### WHAT THE TASK REQUIRES
Which lines of the data contain the string "Celebrating"? Copy every one.

### SUPPLIED RECORDS
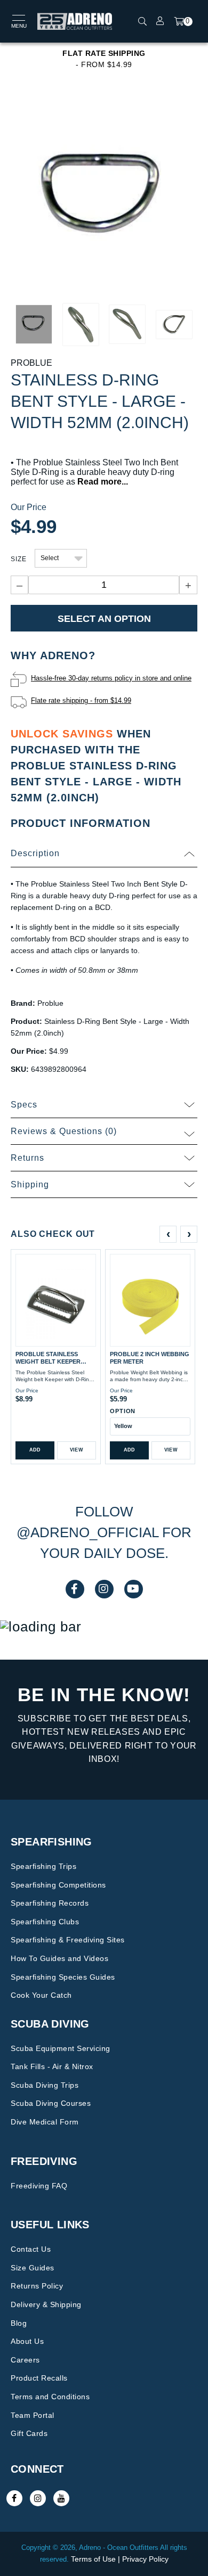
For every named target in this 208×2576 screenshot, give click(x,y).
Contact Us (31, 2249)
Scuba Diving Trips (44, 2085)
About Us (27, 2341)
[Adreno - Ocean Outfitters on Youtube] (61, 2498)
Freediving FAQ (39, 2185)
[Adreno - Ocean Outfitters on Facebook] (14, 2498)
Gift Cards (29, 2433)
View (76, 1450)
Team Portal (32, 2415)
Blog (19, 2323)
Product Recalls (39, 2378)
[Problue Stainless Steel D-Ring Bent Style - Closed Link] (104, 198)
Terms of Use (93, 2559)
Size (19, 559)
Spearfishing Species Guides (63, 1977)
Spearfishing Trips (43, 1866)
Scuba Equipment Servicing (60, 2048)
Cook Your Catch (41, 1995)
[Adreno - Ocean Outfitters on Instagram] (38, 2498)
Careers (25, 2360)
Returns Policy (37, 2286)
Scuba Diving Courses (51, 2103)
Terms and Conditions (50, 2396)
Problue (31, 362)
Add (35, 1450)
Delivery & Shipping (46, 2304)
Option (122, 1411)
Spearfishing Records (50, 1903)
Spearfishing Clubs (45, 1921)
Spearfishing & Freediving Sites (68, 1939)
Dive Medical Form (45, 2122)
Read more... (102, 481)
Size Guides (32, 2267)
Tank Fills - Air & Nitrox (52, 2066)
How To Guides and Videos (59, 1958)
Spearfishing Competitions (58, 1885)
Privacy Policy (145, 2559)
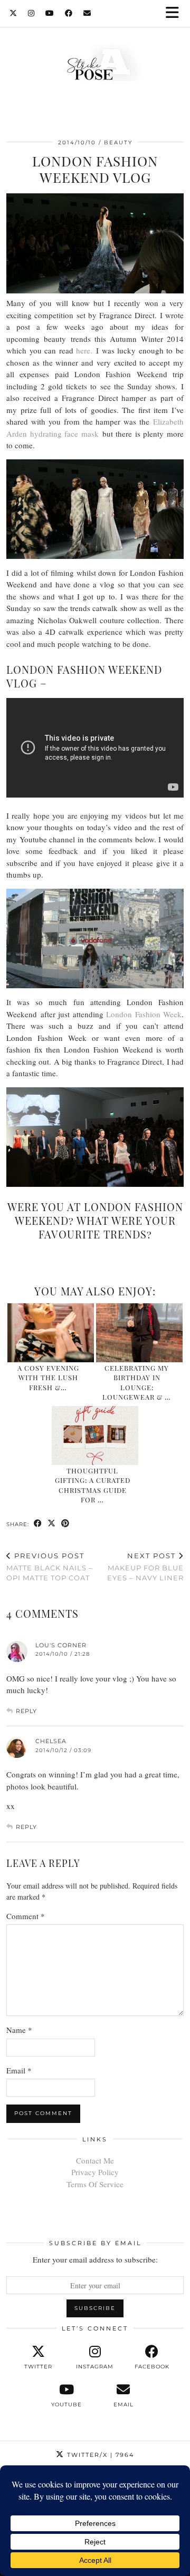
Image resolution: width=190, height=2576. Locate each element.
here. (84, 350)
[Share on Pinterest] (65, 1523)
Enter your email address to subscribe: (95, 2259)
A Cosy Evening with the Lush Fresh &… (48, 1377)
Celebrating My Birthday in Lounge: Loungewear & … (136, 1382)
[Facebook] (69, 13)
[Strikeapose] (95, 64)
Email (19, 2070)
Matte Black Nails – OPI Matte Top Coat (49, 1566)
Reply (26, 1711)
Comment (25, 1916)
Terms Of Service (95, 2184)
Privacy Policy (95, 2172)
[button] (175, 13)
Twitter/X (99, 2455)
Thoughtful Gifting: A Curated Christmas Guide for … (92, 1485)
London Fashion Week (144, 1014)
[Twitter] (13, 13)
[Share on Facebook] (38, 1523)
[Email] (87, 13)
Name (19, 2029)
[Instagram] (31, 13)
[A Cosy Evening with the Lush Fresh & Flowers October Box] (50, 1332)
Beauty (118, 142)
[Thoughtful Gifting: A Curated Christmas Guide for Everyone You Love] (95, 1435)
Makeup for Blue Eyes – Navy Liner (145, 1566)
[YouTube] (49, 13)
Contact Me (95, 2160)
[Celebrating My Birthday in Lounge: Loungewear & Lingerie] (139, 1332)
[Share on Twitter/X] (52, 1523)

### WRITTEN SOLUTION
Celebrating My Birthday in Lounge: Loungewear & … (136, 1382)
[Celebrating My Birthday in Lounge: Loungewear & Lingerie] (139, 1332)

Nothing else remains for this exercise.